Le Studio est un des espaces de la Philharmonie dont on ne connaît pas toujours l’existence. Bien conçu et agréable, il s’avère parfait pour proposer au public si ce n’est des expériences tout du moins d’autres manières d’appréhender la musique. Sa taille (190 places), son acoustique, le rapport scène/ salle apportent la proximité nécessaire pour goûter à des projets tels que Cage 2, rencontre de la danseuse Élodie Sicard et du pianiste Bertrand Chamayou.
Quatre pianos sont disposés aux quatre coins de l’espace, à jardin comme à cour des tabourets qui vont accueillir la danseuse mais aussi la préparatrice des pianos, personnage indispensable qui officiera à chaque changement de piano.

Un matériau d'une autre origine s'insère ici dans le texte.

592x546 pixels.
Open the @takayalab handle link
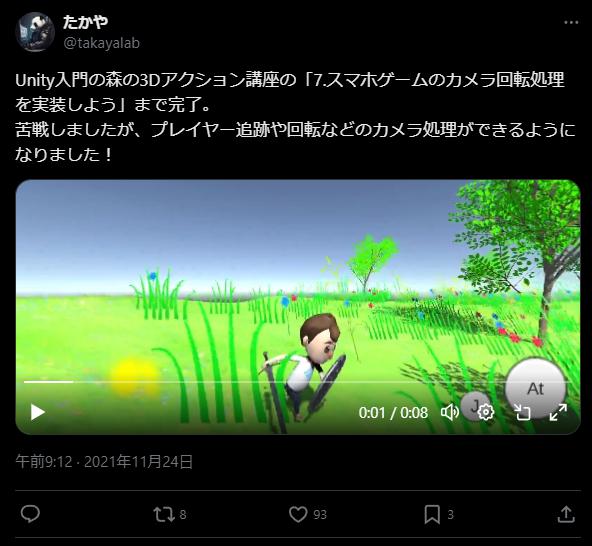tap(102, 43)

Sa présence est importante car ce personnage énigmatique devient, en exposant la réalité de son travail, un élément de compréhension de l’écoute.
Sonatas and interludes pour piano préparé est l’œuvre de John Cage choisie par les artistes pour tisser leur relation. Seize sonates et quatre pièces plus libres dans leur écriture forment un cycle écrit entre 1946 et 1948 et souvent considéré comme « l’une des plus belles réalisations de Cage ». On y retrouve dans les sonorités comme dans la forme son aspiration pour la musique orientale et la philosophie indienne. Chacun des morceaux qui le composent a une fonction évocatrice : l’héroïque, l’érotique, le merveilleux, la joie, la douleur, la peur, la colère, l’odieux, mais se rassemblent sur une valeur commune, la tranquillité.

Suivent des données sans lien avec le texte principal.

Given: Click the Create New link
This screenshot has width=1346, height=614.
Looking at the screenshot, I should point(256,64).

Il ne s’agit pas pour Élodie Sicard d’improviser sur du Cage, exercice assez simple mais hasardeux, grandement pratiqué en spectacle depuis quelques temps, mais bien d’écrire une danse en étroite relation avec l’écriture du compositeur sans pour autant y être assujettie. Entre technique, humour, théâtralisation, elle aborde l’œuvre du côté de la fidélité intellectuelle et tente de diversifier ses approches pour donner vie à l’humeur du compositeur. Bonne danseuse, sa danse est parfois graphique, très articulée, méditative. Une séquence où à genou face à un plateau sur lequel sont disposées des bougies, vêtue d’une garde cape noire, rappelle le désir d’orient qui animait John Cage au moment de la création de Sonatas and interludes.
Chaque courte danse invite à se plonger dans un imaginaire et l’on aimerait qu’Élodie Sicard, que l’on sent imprégnée de cette musique exigeante, développe son interprétation moins vers le visuel mais plus vers la nuance du geste et creuse du côté des qualités de mouvement. Elle pourrait ainsi trouver un équilibre entre conceptualisation et volonté spectaculaire. La séquence réalisée avec un genre de boa à se mettre autour du cou, aussi drôle et bien conçue soit- elle, parait bien anachronique dans cet ensemble finalement austère et méditatif. Malgré tout, ce mélange du sophistiqué et du quotidien a toute sa place chez Cage qui aimait le décalage.
Bertrand Chamayou tout à son piano respire la musique et le bonheur qu’elle produit. Le public tous âges confondus est à l’écoute, il applaudit sans retenue cette proposition qui sait lui ouvrir les yeux et les oreilles. La relation danse – musique a tout d’une tradition que la Philharmonie par ces programmes légers et accessibles sait parfaitement renouveler.